Action item.
In the entries that follow, the first line to write out is the one containing "Image resolution: width=555", and the last is the one containing "Given: Select the 4,000 value in Morocco row". Reproduce that stretch exactly, with nothing before or after it.

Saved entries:

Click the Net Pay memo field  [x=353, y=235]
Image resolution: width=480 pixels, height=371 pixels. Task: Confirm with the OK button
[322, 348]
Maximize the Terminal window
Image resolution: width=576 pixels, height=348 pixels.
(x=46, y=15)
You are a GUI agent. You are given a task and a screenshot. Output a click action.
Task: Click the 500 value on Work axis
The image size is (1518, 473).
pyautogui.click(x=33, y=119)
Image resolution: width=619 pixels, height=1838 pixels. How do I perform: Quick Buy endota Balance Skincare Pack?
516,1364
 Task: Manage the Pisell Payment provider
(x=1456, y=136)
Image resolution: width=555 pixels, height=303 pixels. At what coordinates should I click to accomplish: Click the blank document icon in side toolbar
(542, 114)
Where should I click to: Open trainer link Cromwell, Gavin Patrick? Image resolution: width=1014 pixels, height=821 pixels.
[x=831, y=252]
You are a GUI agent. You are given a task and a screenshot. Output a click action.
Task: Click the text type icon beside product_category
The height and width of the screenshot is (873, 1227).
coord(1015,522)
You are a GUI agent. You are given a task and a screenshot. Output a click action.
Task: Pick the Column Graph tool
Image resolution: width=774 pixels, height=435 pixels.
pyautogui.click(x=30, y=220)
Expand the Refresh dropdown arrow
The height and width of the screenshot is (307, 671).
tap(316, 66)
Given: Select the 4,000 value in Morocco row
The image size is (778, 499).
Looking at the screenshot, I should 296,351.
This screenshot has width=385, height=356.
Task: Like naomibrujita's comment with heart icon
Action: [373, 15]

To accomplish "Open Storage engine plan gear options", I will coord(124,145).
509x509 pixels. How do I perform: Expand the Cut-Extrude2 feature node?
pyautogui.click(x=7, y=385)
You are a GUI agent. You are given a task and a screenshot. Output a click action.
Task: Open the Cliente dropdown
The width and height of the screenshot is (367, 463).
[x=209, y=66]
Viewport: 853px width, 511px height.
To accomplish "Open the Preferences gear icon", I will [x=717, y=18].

Response to the task.
Image resolution: width=555 pixels, height=303 pixels. At what coordinates should I click to accomplish: Click the blank document icon in side toolbar
(542, 114)
Where should I click to: Open trainer link Cromwell, Gavin Patrick? Image resolution: width=1014 pixels, height=821 pixels.
[x=831, y=252]
You are a GUI agent. You are given a task and a screenshot. Output a click action.
Task: Click the text type icon beside product_category
The height and width of the screenshot is (873, 1227).
coord(1015,522)
You are a GUI agent. You are given a task and a screenshot. Output a click action.
Task: Pick the Column Graph tool
Image resolution: width=774 pixels, height=435 pixels.
pyautogui.click(x=30, y=220)
Expand the Refresh dropdown arrow
The height and width of the screenshot is (307, 671).
tap(316, 66)
Given: Select the 4,000 value in Morocco row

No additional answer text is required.